Infektionsgefährdung: Mutterschutz im Krankenhaus

Das Mutterschutzgesetz und die ergänzenden Verordnungen gewährleisten den Schutz von abhängig beschäftigten schwangeren und stillenden Frauen. Beruflich erworbene Infektionskrankheiten sind für Beschäftigte im Gesundheitswesen ein altbekanntes Problem. Deshalb wird auch der Gefährdung von Schwangeren und Stillenden durch Infektionen eine sehr hohe Bedeutung zugemessen. Vor Dienstantritt sollte eine Unterweisung über die Ansteckungsmodi (aerogen, fäkal-oral, durch Schmierkontakt, parenteral), direkte oder indirekte Ansteckungsquellen, den Grad der Infektionsgefährdung bezogen auf den Arbeitsplatz und die daraus resultierenden Hygienemaßnahmen erfolgen. Impfung, Wiederimpfungen und die Immunitätslagebestimmung für schwangerschaftsrelevante Infektionen sind zusätzlich anzubieten. Von den wichtigsten viralen Infektionen mit fetalen und kindlichen Folgen sind Röteln, Varizellen und Hepatitis B impfpräventabel. Das Ansteckungsrisiko mit dem Zytomegalievirus ist bei adäquater Hygiene im Krankenhaus gering. Eine Infektion mit dem Hepatitis C- und Human Immundefizienz-Virus (HIV), das im pflegerischen Bereich in erster Linie durch Nadelstichverletzung bei der Blutabnahme übertragen werden kann, ist als gering einzustufen, da schwangere Beschäftigte kein erhöhtes Infektionsrisiko am Arbeitsplatz im Vergleich zu nichtschwangerem oder männlichem Personal haben. Bei gehäuftem Auftreten von Ringelröteln (Parvovirus B19) kann eine vorübergehende Freistellung seronegativer Schwangerer (hauptsächlich 9.–20. SSW) in Betracht gezogen werden. Bei Herpes simplex-Infektionen im Krankenhaus ist das sogenannte iatrogene Risiko von Neugeborenen für Herpes neonatorum durch postpartale Exposition bedeutungsvoller als das Ansteckungsrisiko für das schwangere medizinische Personal. Es muss jedoch festgestellt werden, dass für alle diese Infektionen Fallberichte, in denen einwandfrei die berufliche Exposition als Quelle der mütterlichen Erkrankung und diese als Ursache eines Aborts oder intrauterinen Fruchttodes dokumentiert sind, fehlen. Dennoch gilt, dass bei bekannten Infektionen mit bewiesenen Folgen für den Feten und das Neugeborene (aber auch bei Infektionen, für die solche Folgen bisher nicht bekannt sind, z. B. Einschleppinfektionen) die Möglichkeiten der schnellen Diagnose, geeigneter Isolierungs- und evtl. therapeutischer Maßnahmen beachtet und der Schwangerschaftsausgang überwacht werden sollten.
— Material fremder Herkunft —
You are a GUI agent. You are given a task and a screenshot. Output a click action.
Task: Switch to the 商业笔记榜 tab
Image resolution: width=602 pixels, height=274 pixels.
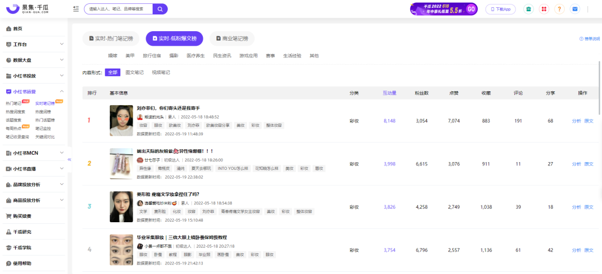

The Maternity Protection Act and supplementary decrees guarantee the protection of employed pregnant and nursing women. Occupationally acquired infectious diseases are a wellknown problem for employees in the health sector. As a result, great importance is attached to the risk of infection for pregnant and nursing women. Before taking up work, instruction should be given on modes of infection (aerosol, faecal-oral, contact, parenteral), direct or indirect sources of infection, the extent of risk of infection with respect to the workplace and the corresponding hygienic measures to be taken. Vaccination, re-vaccination and the determination of immune status for infections relevant to pregnancy are also to be offered. Of the most important viral infections with consequences for the foetus and child, rubella, varicella and hepatitis B are all preventable by vaccination. The risk of infection with cytomegalo-virus in a hospital setting is low, provided hygienic measures are adequately followed. The infection with hepatitis C virus and human immunodeficiency virus (HIV) in healthcare personnel is primarily acquired via needlepoint injuries during blood sampling and can be considered low. Pregnant employees are not at higher risk of infection in the workplace than non-pregnant women or male personnel. During the increased occurrence of infectious erythema (parvovirus B19 infection), temporary leave for sero-negative pregnant women can be considered (mainly between 9 to 20 weeks of pregnancy). In the case of herpes simplex virus infections in hospitals, the so-called iatrogenic risk of neonatal herpes in the newborn via postnatal exposure is higher than the potential risk to pregnant medical personnel. However, for all these infections it must be mentioned that case reports are lacking in which occupational exposure was indisputably the source of the maternal infection that resulted in abortion or foetal death. Nevertheless, for the known infections with proven consequences for the foetus or newborn (and also infections for which consequences are as yet unknown, such as imported infections), the possibilities offered by rapid diagnosis, adequate isolation and therapeutic measures should be realised and the outcome of pregnancy monitored.